*** Opening of SELECTED PASSAGE ***

After border clash, Kolkata traders lose appetite for China imports – Times of India

Kolkata News
KOLKATA: Businessmen in Kolkata seem to have pushed pause on imports from China in response to a nationwide clamour to boycott Chinese goods following the death of 20 Indian soldiers in a skirmish with Chinese forces in a high-altitude clash in the Ladakh region last week.

Traders who deal in Chinese goods in Kolkata either immediately cancelled their orders or deferred the despatch of consignments from China, sensing trouble, as a wave of anti-China protests swept through the country with people smashing China-made television sets and mobile phones. Most of them, however, privately acknowledged that the move would further hurt business, already reeling under the lockdown.
Kolkata-based economists and businessmen, however, say that boycotting Chinese goods is easier said than done as decoupling the two economies is not possible until India develops its roads and transport network and courts investments from other countries.
Businessmen in Kolkata import a host of items from China: heavy machinery, electronic goods, raw materials for pharmaceuticals, footwear, cosmetics and toys, just to name a few. Most big mobile phone brands in China have set up factories here, employing thousands of Indians. Most wholesale and retail markets in Kolkata in Chandni Chowk, Bagri Market, Mehta Building, Ezra Street and Rabindra Sarani are dependent on electronics, toys, footwear, chemicals, machinery and cosmetics imported from China.

*** Close of SELECTED PASSAGE ***
*** Opening of SUPPLIED INFORMATION ***

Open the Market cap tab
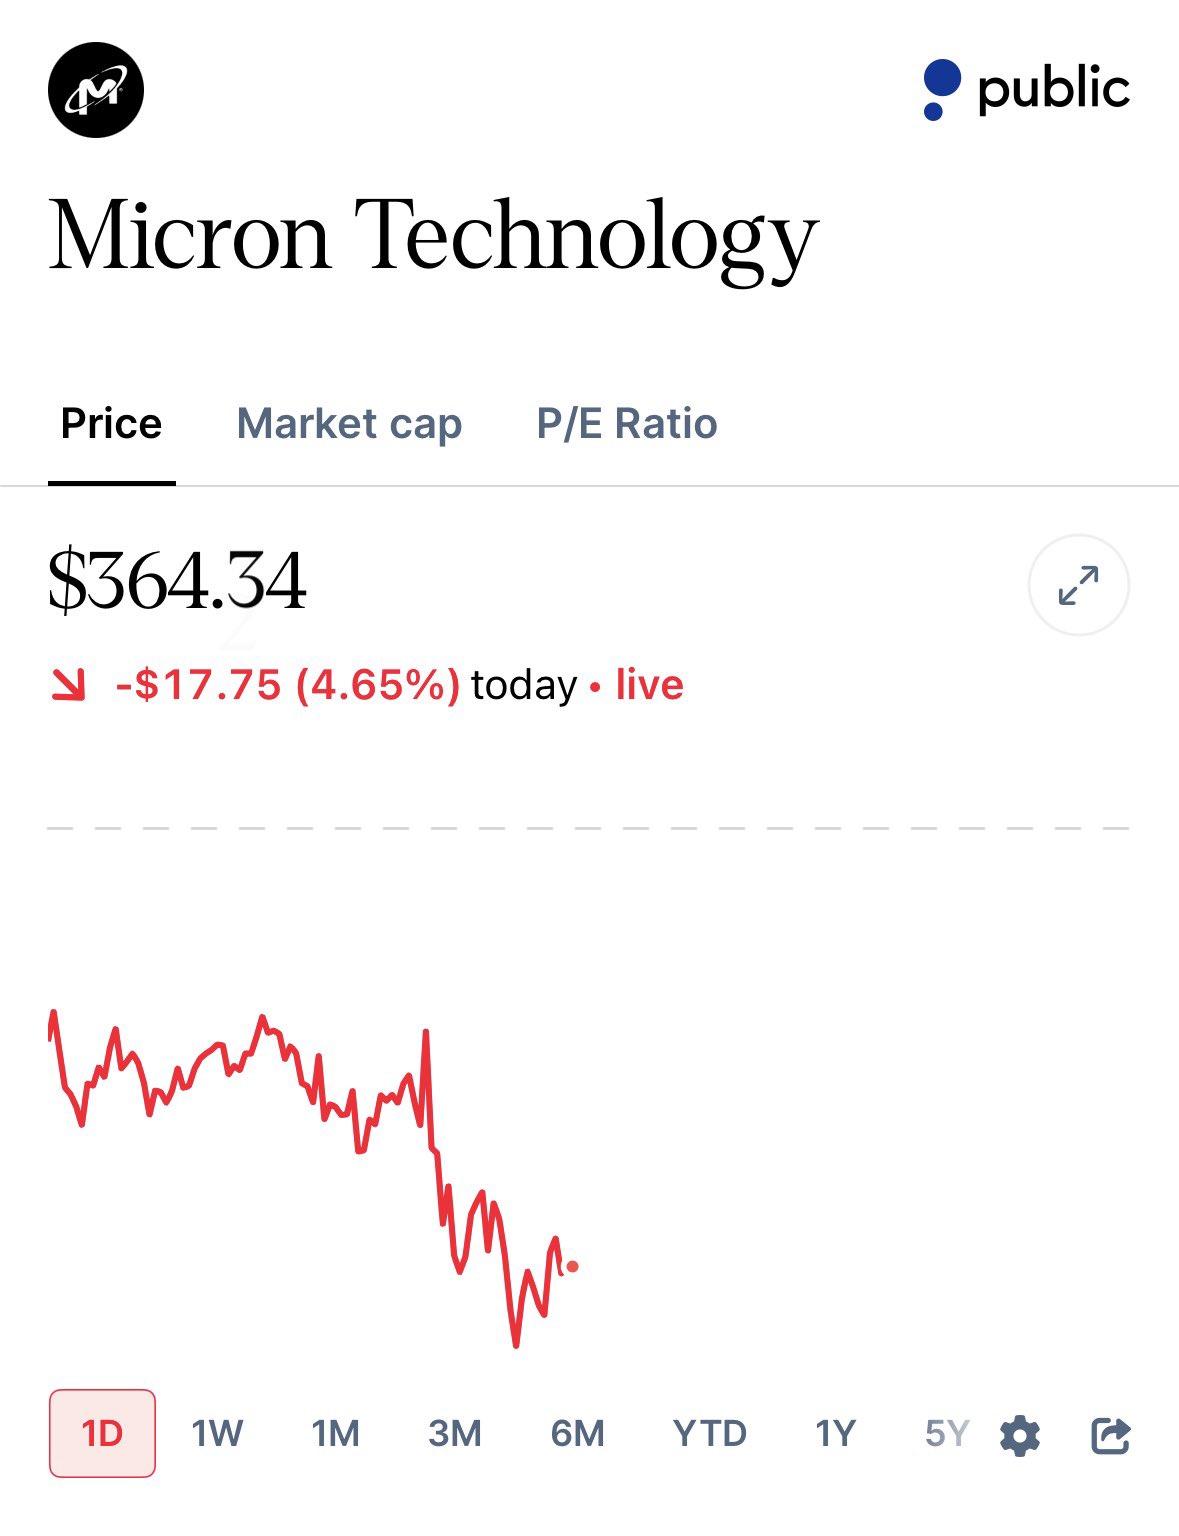Viewport: 1179px width, 1536px height. click(349, 424)
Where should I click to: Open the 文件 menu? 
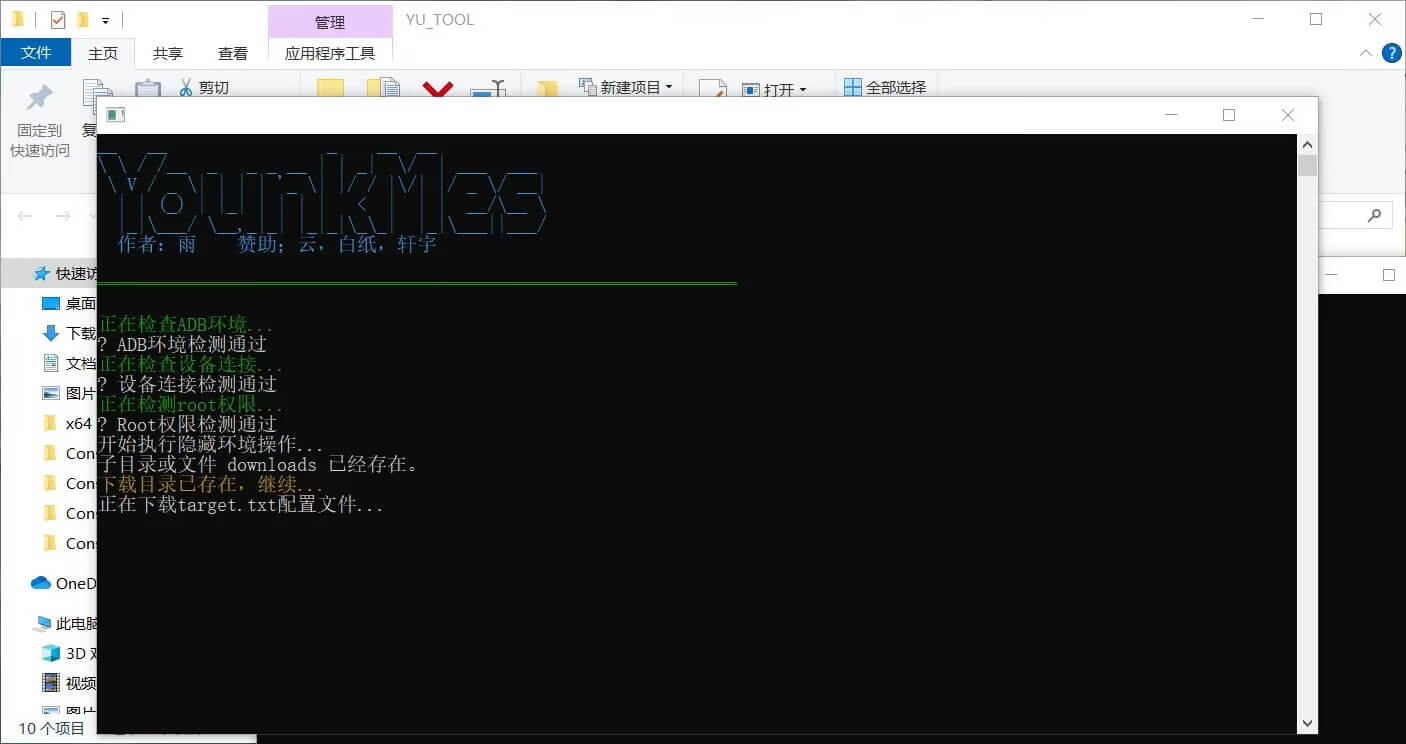(x=36, y=53)
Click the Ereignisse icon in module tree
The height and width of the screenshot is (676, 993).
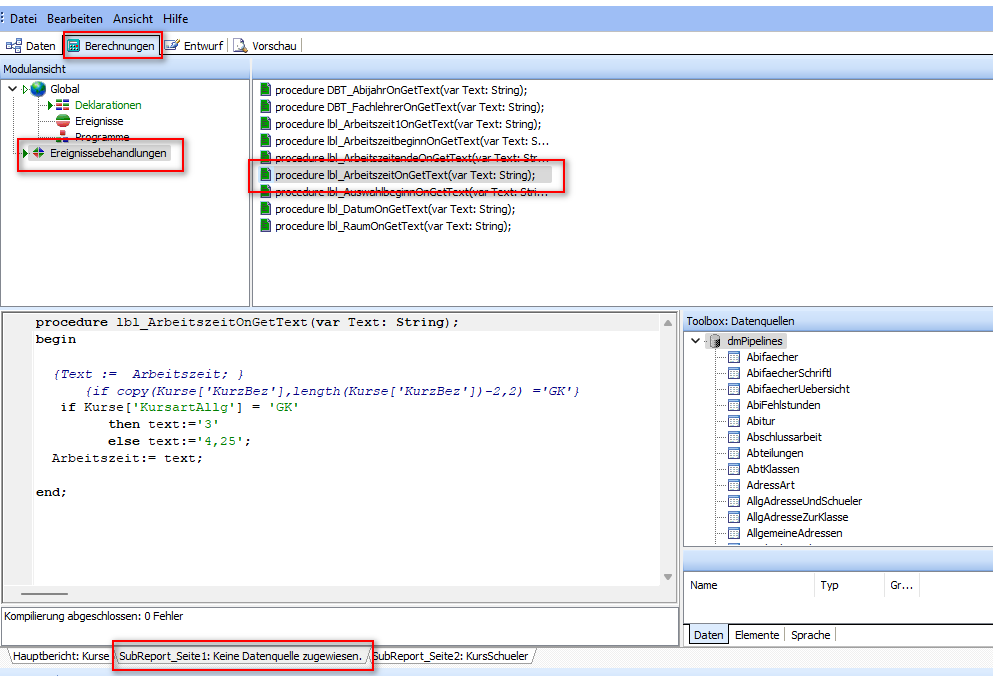62,121
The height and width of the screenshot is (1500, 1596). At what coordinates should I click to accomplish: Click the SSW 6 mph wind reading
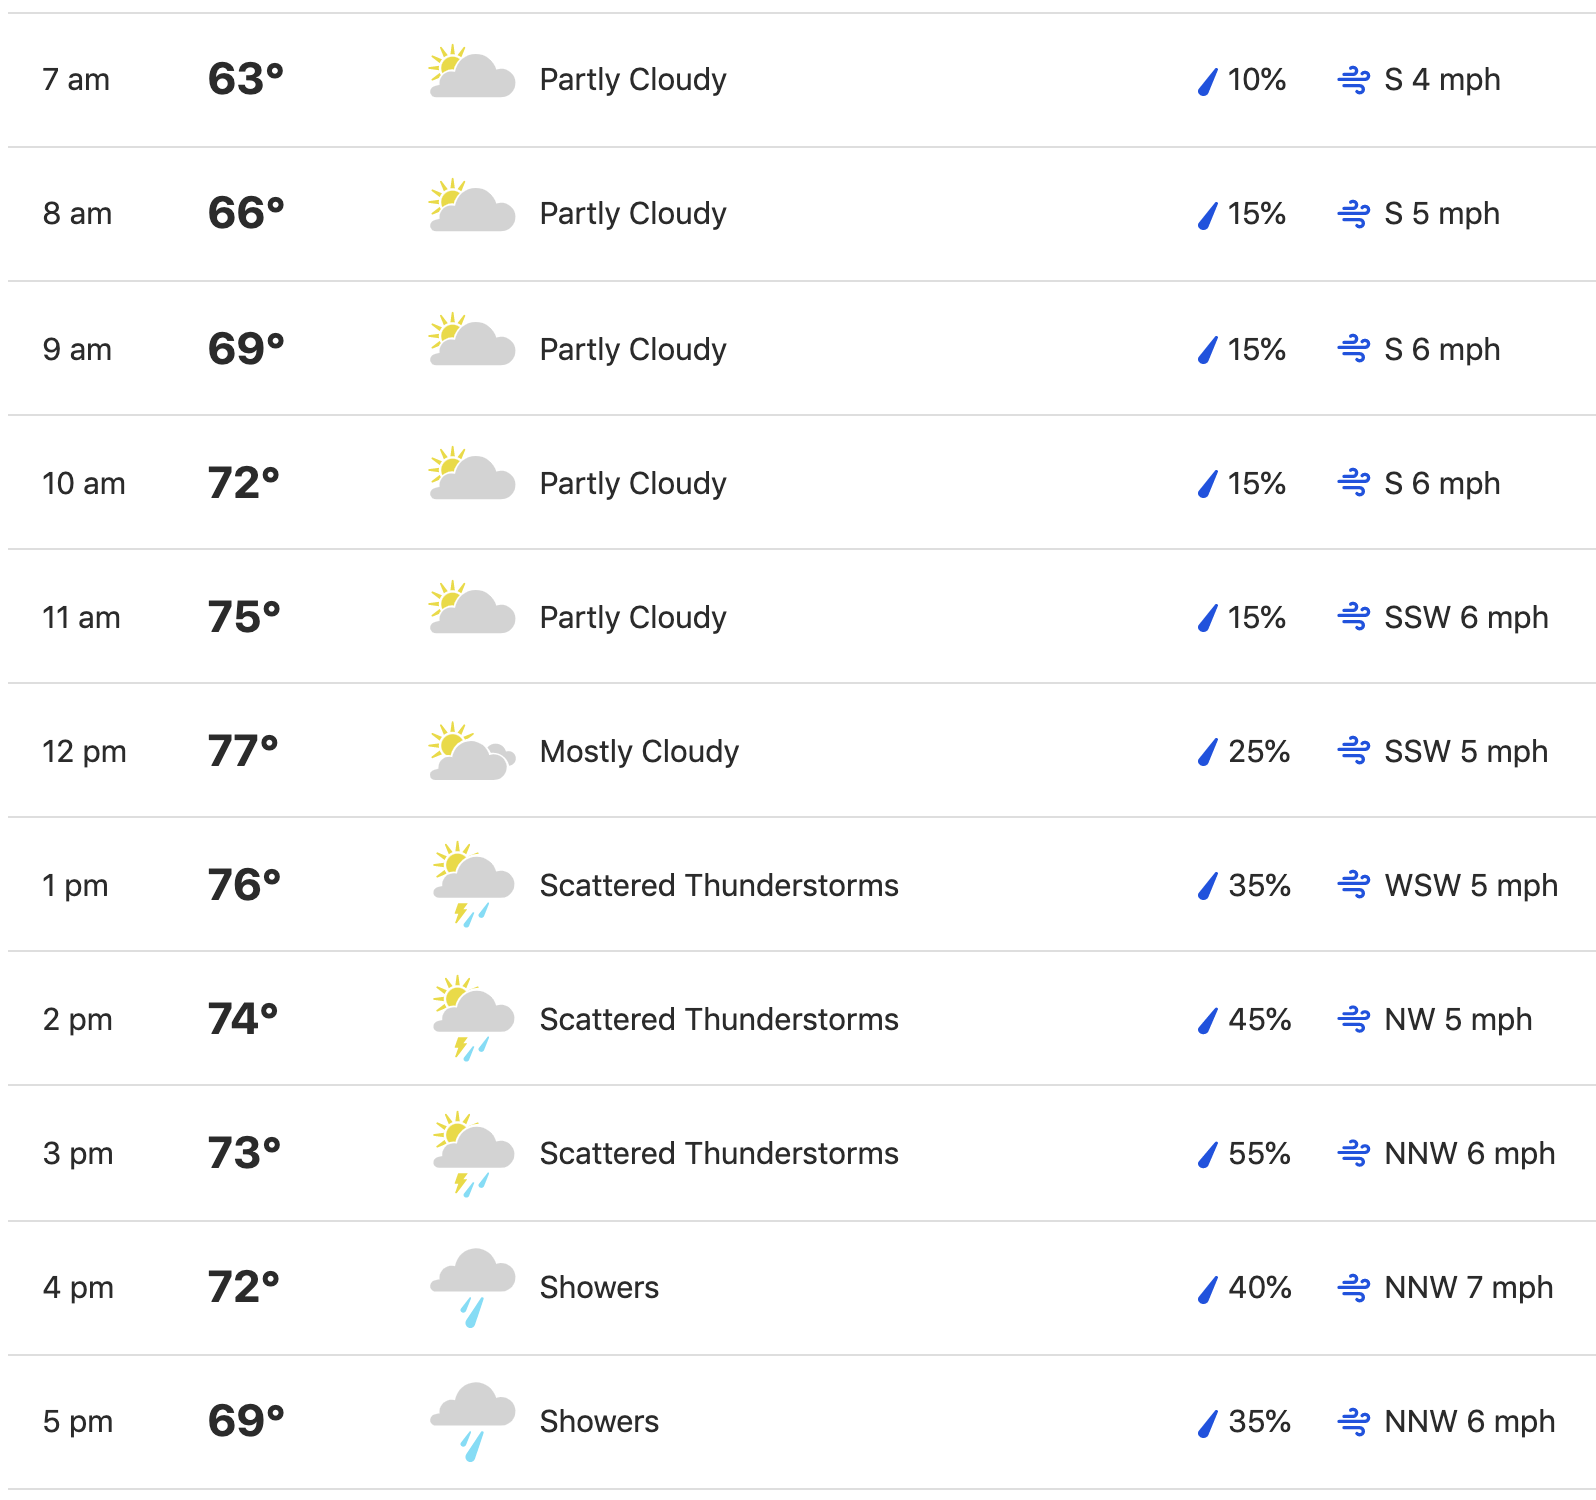[1466, 617]
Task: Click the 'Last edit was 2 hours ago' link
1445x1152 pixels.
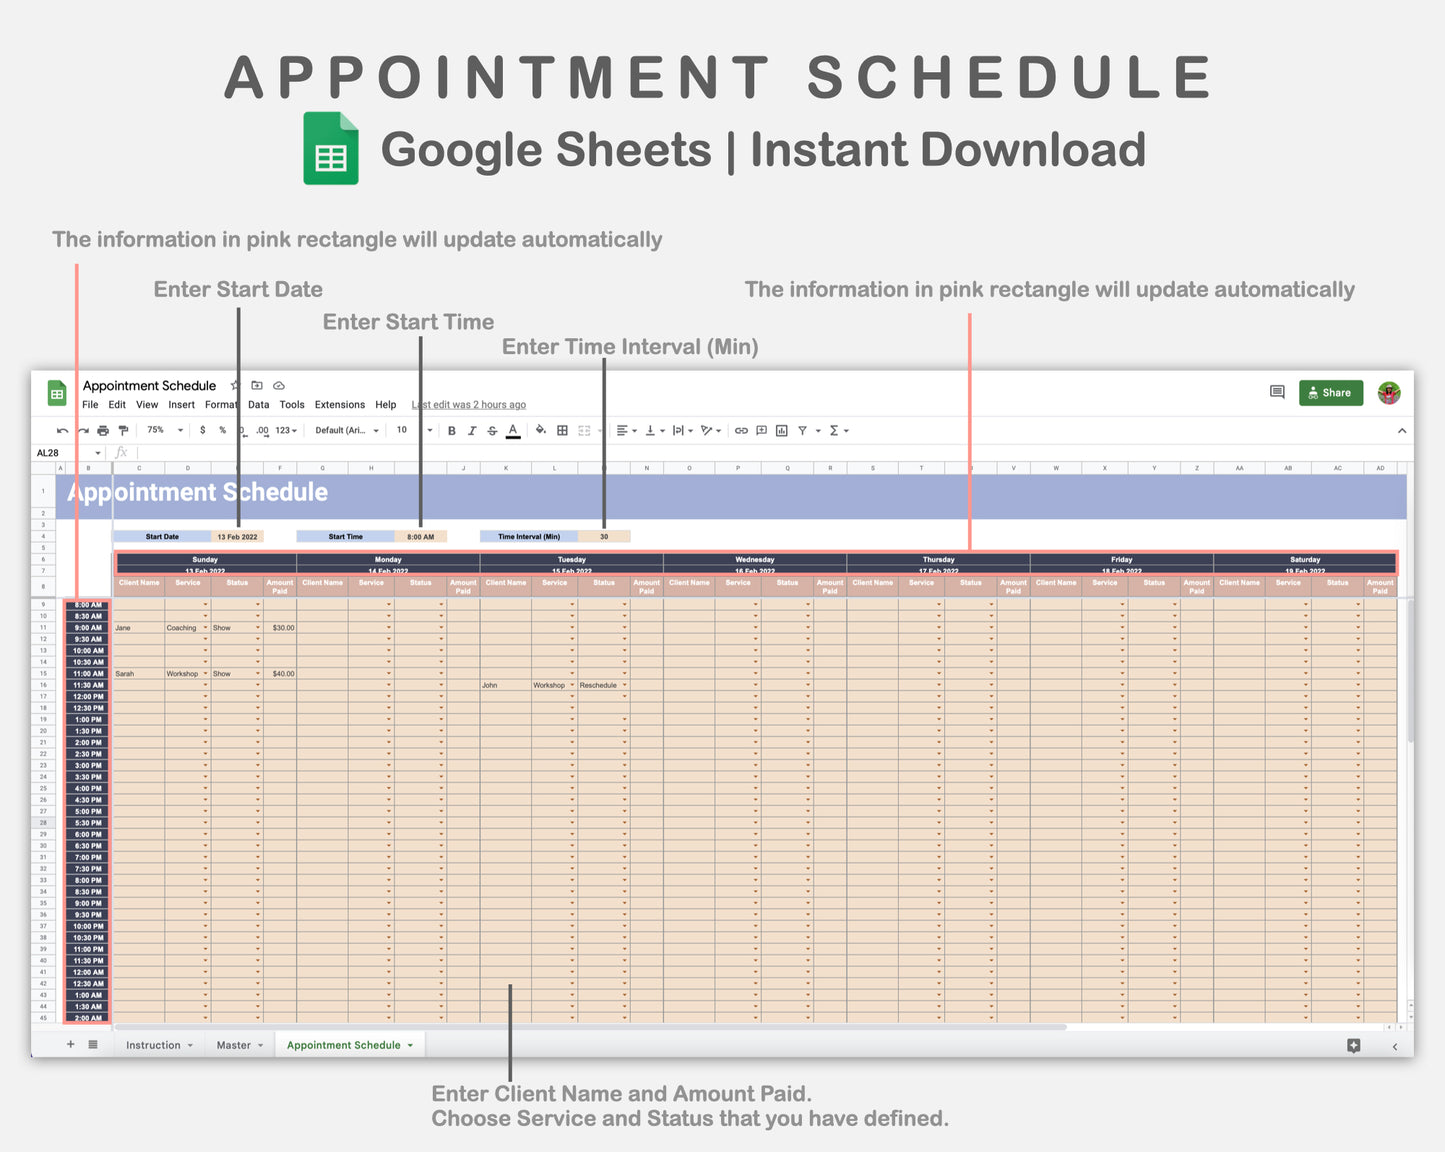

*** Close of SUPPLIED INFORMATION ***

* [EXERCISES]
#1 Please copy the Kolkata traders article word for word from "Traders who deal" to "under the lockdown.".
#2 List the Kolkata wholesale and retail markets that the Kolkata traders article names.

* [REPLIES]
#1
Traders who deal in Chinese goods in Kolkata either immediately cancelled their orders or deferred the despatch of consignments from China, sensing trouble, as a wave of anti-China protests swept through the country with people smashing China-made television sets and mobile phones. Most of them, however, privately acknowledged that the move would further hurt business, already reeling under the lockdown.

#2
Chandni Chowk
Bagri Market
Mehta Building
Ezra Street
Rabindra Sarani